1.3 Reason for required columns#

First, the cell type ontology identifier is required because we utilize the cell ontology to determine ancestors or descendents during triplet mining. It is important that the cell type annotation is a controlled vocabulary that conforms to cell ontology.

Second, the CellArr cell corpus is a database of all cells, not just those which will be used in training. Cells not used in training are still used in cell search. The default behavior for the dataloader is to select for cells that can be used in training, as follows:

If the cell type annotation exists and is an ontology identifier
total_counts > 1000
n_genes_by_counts > 500
pct_counts_mt < 20
predicted_doublets == 0

These criteria can be customized in the dataloader, but the above are the defaults.

Lastly, this standardization of datasets makes it easier to create a CellArr object and provides expected columns for the dataloader. Feel free to add additional columns as you wish.

1.4 Select a gene space#

CellArr will create tiledb structures that cover the union set of all genes in all your datasets. This is usually not efficient for the model, as only a subset of genes are well represented across studies, so we filter the gene space for model training.

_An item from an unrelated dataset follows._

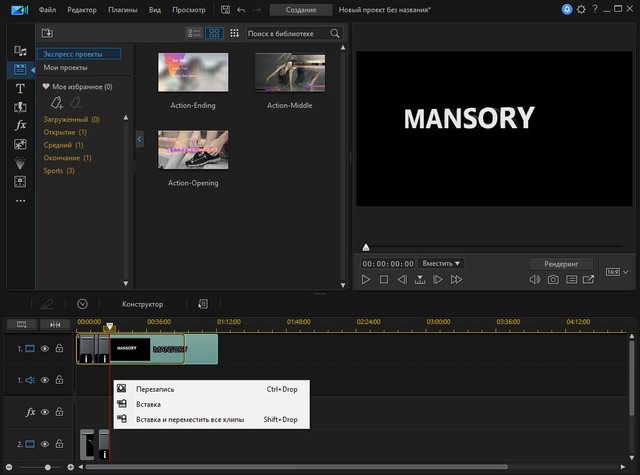Screen dimensions: 640x475
Task: Click the timeline zoom slider handle
Action: point(47,467)
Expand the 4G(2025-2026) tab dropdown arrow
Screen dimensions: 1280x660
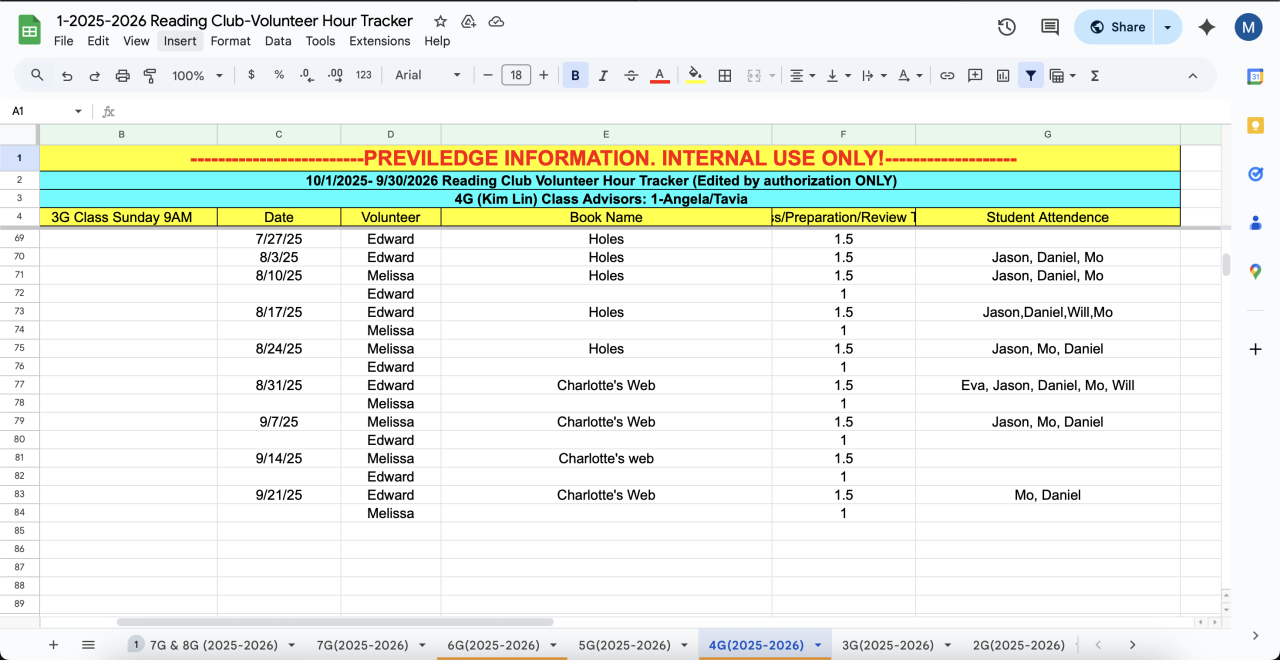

An example of this process is shown below, utilizing the sample metadata to look at the gene vs study count distribution and select well represented genes. You should save the gene order file so that it can be used for training.

[3]:

def get_genes_vs_studies(cellarr_path):
    import os
    import tiledb
    import seaborn as sns
    from matplotlib import pyplot as plt

    plt.rcParams["pdf.fonttype"] = 42

    SAMPLEURI = "sample_metadata"

    # Get studies, one per row of a dataframe
    sample_tdb = tiledb.open(os.path.join(tiledb_base_path, SAMPLEURI), "r")
    sample_df = sample_tdb.query(attrs=["datasetID", "cellarr_cell_counts"]).df[:]
    sample_tdb.close()

    df = sample_df.groupby("datasetID", observed=True)["cellarr_cell_counts"].max().sort_values(ascending=False).reset_index()
    df = df[df.index.isin(df["datasetID"].drop_duplicates().index.values)]

    selected = []
    for idx, row in df.iterrows():
        datasetID = row["datasetID"]
        selected.append(sample_df[sample_df["datasetID"]==datasetID].index[0])
    print(len(selected))

    sample_tdb = tiledb.open(os.path.join(tiledb_base_path, SAMPLEURI), "r")
    genes_df = sample_tdb.df[sorted(selected)]
    sample_tdb.close()

    # Get all original genes from each study
    gene_counts = {}
    for idx, row in genes_df.iterrows():
        genes = row['cellarr_original_gene_set'].split(',')
        for g in genes:
            if g not in gene_counts:
                gene_counts[g] = 0
            gene_counts[g] += 1
    gene_counts = {k: v for k, v in sorted(gene_counts.items(), key=lambda item: item[1], reverse=False)}

    # Construct gene vs count dataframe and visualize
    gene = []
    count = []
    for k, v in gene_counts.items():
        gene.append(k)
        count.append(v)
    gene_counts_df = pd.DataFrame({"gene": gene, "count": count})
    gene_counts_df = gene_counts_df.sort_values(by="count", ascending=False).reset_index(drop=True)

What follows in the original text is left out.